▸ Instructions to follow
Could you print, exactly and without pictures, only the lines from the one with "Screen dimensions: 1002x910" through the end of the records below?

Records to use START

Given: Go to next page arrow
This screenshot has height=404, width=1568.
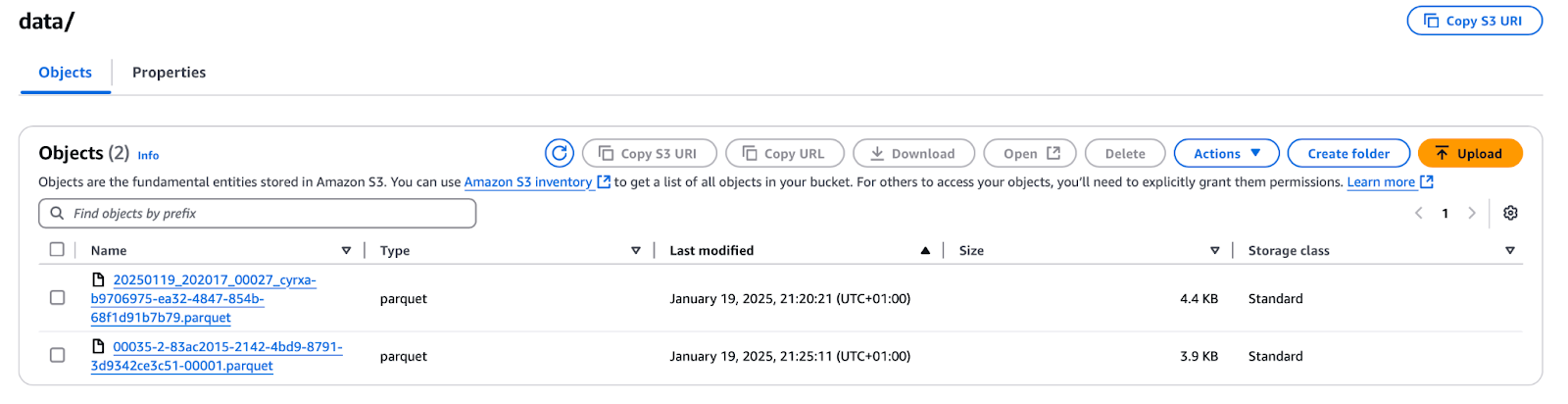Looking at the screenshot, I should [x=1471, y=213].
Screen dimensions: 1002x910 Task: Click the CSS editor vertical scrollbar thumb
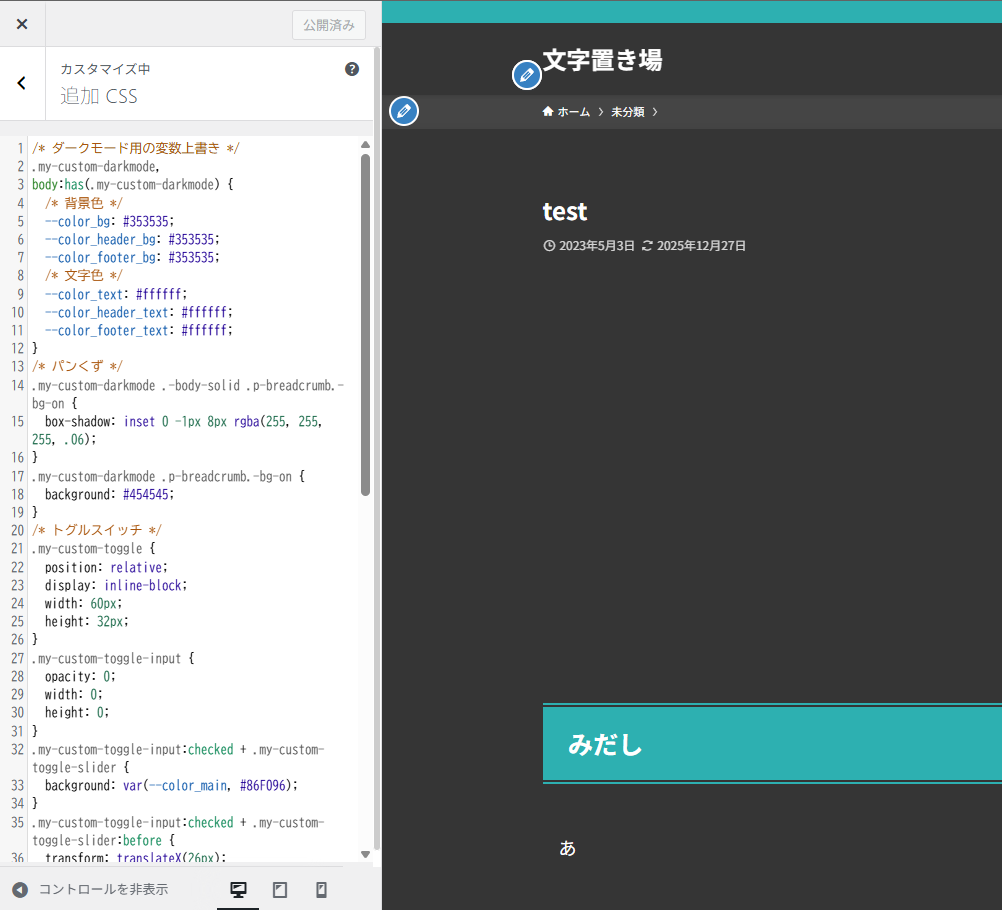coord(365,320)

Records to use END

▸ Output of the exercise
Screen dimensions: 1002x910 Task: Click the CSS editor vertical scrollbar thumb
coord(365,320)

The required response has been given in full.